*Assignment*
Each line of the data below that carries the word "agent" needs to be copied.

*Data shown*
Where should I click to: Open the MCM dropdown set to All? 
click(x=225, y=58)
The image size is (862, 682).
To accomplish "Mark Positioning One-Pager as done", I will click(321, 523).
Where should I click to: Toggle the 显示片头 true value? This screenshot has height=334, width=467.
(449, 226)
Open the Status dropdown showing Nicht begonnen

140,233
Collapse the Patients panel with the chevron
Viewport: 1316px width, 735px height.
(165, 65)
==
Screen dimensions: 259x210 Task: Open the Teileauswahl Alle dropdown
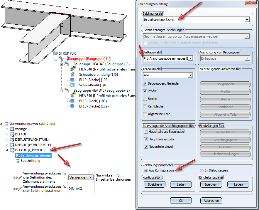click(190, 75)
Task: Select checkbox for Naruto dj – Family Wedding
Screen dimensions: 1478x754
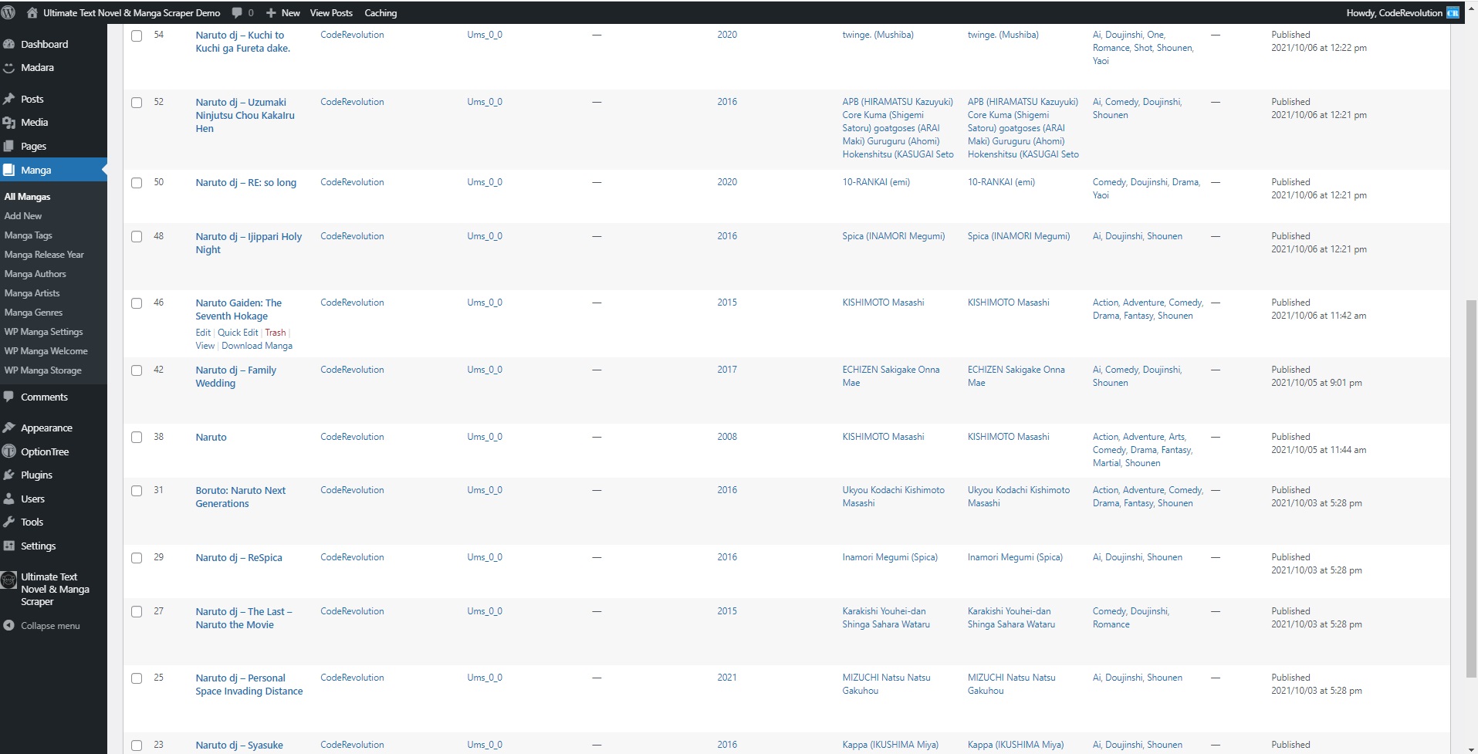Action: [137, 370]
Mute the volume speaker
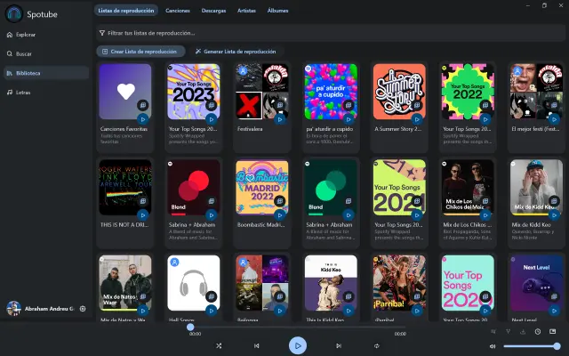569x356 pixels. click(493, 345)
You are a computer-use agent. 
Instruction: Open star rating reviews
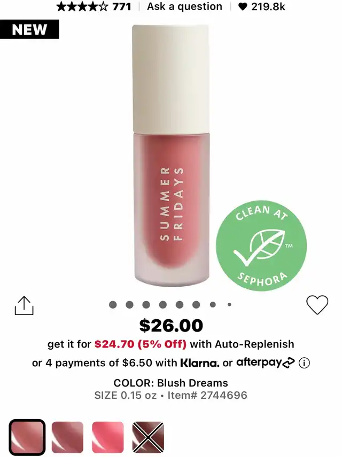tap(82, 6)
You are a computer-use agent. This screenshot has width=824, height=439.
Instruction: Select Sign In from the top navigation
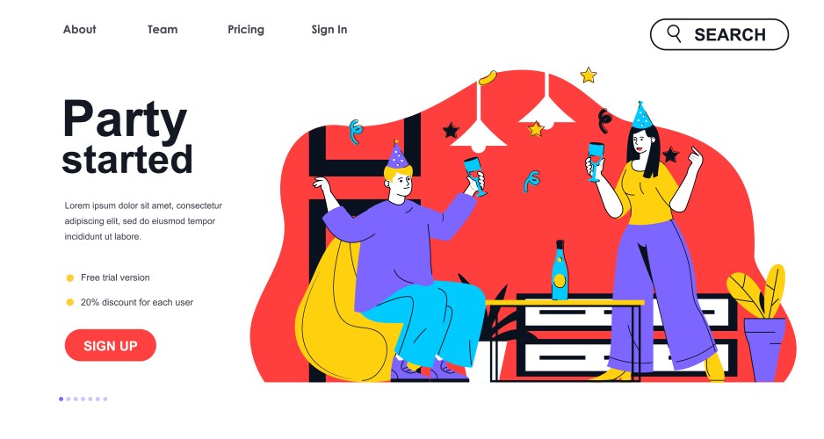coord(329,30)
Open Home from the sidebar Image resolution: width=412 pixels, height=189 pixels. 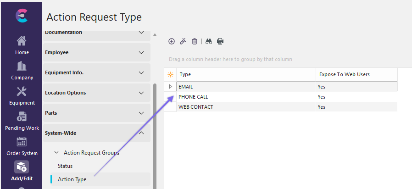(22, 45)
---
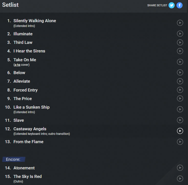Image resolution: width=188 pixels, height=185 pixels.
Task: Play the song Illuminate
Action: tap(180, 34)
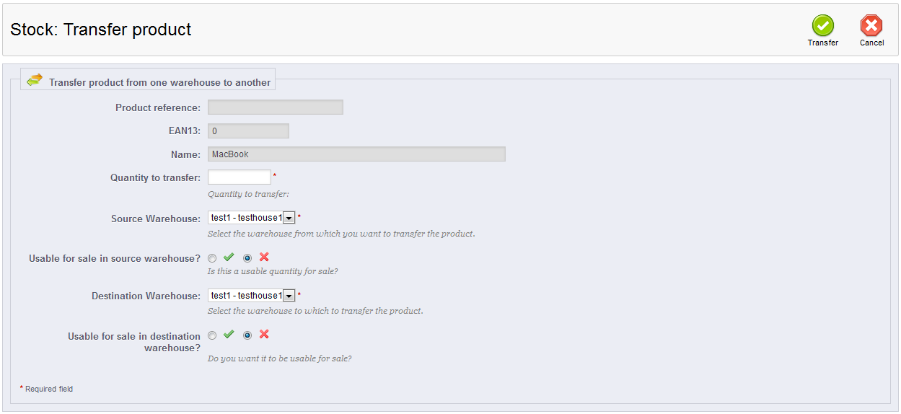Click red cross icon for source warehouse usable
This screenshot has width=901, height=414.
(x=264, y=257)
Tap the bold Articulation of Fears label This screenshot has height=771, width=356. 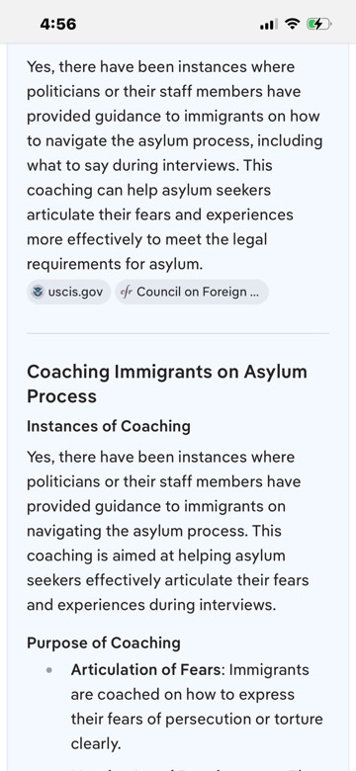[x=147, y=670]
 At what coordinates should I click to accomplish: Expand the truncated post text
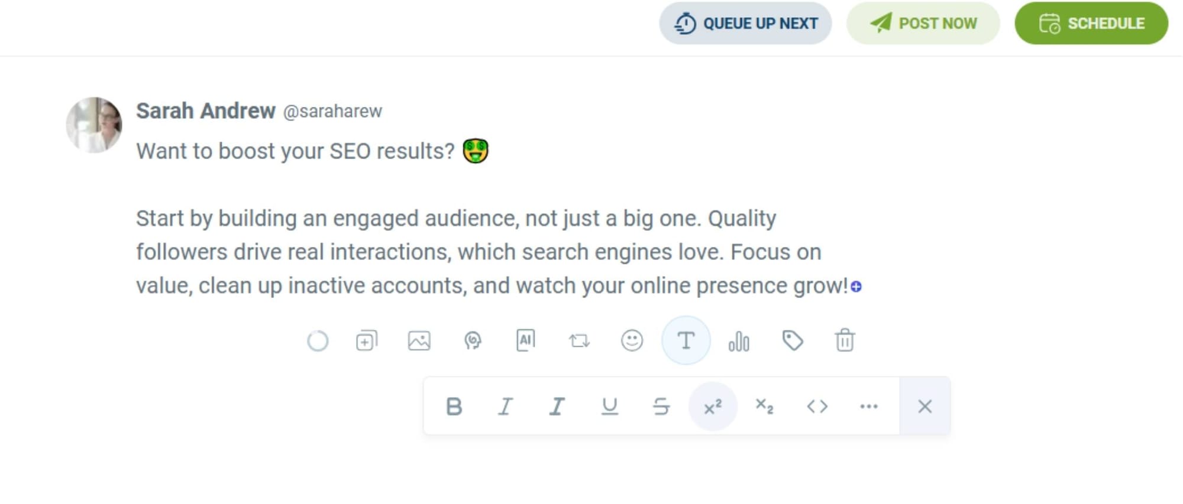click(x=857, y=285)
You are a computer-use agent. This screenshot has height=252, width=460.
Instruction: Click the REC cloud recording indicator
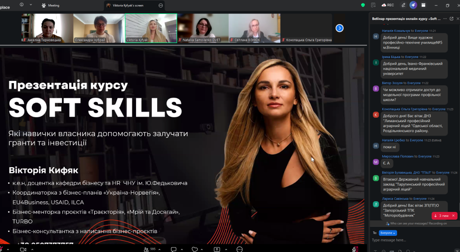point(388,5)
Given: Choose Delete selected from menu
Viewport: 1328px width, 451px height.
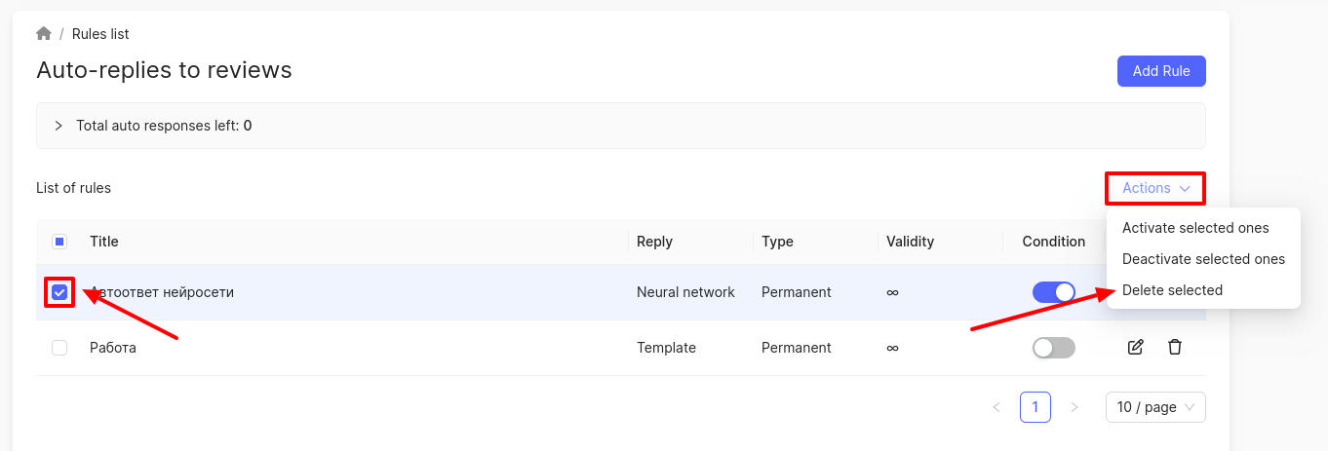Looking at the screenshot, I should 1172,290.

*Result*
You are a computer-use agent. 
You are a computer-use agent. This screenshot has width=824, height=439.
You are a computer-use agent. This screenshot has height=252, width=460.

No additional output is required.